Se a base do cristianismo está na paixão, morte e ressurreição de Jesus, é importante que cristãos não se esqueçam de que tudo isso foi feito para o bem da humanidade. Portanto, é na vida em comunidade, com o outro, que um seguidor do Evangelho revive e reitera os princípios de sua fé. Acredito, santidade, que a salvação não pode ser um fim. Se o amor ao próximo é a base de tudo, salvar-se implica uma atitude abnegada, de quem olha para o todo, e não apenas para si.

Espero que Vossa Santidade e os que comungam da fé em Cristo não me interpretem mal. Eu nem sou cristão e jamais me acharia no direito de lhes dizer como um cristão deve proceder. Porém, sempre imaginei que a conduta de um católico, protestante ou mesmo evangélico pressupunha mirar-se na vida e morte de Jesus para o bem comum, em detrimento de atitudes egoístas, centradas simplesmente no indivíduo. O que temos vivido, Papa Francisco, parece o oposto de tudo que Cristo ensinou.
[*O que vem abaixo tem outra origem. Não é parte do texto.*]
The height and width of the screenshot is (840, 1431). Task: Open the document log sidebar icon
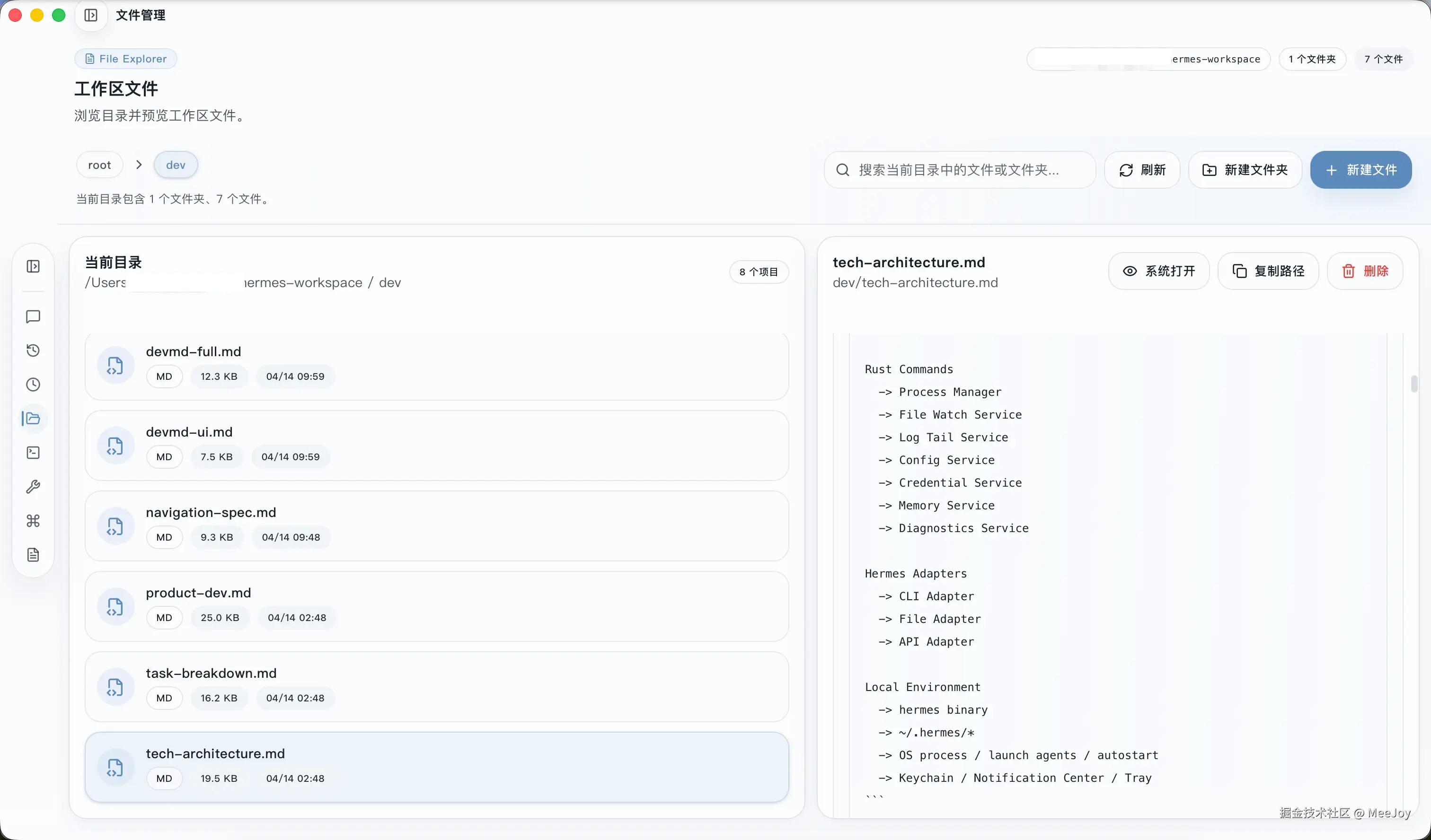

Para ser verdadeiramente cristão não é necessário tornar-se verdadeiramente humano? Ora, se na liberdade da simples bondade humana reside o princípio da fé e da caridade, o amor ao próximo ajuda a reconhecer que a esperança supera o individualismo. O seguidor de Cristo ama a Jesus e o aceita como seu salvador ao observar e cumprir de coração seu exemplo.

Sei que Vossa Santidade acompanha com muita atenção tudo que se passa no Brasil. Sei que reza para que a justiça e a verdade possam prevalecer, que se preocupa com a Amazônia, que reza pelo nosso povo. Sei, acima de tudo, que é um bom cristão, um discípulo de Cristo no sentido mais pleno. Por isso apelo ao seu senso de humanidade e solidariedade, por isso peço que suas orações e ações também se voltem para o sério problema da intolerância religiosa em nosso País. Na verdade, essa face cruel do racismo tem se voltado contra as tradições de matriz africana com a mesma violência do terrorismo fundamentalista em outras partes do mundo.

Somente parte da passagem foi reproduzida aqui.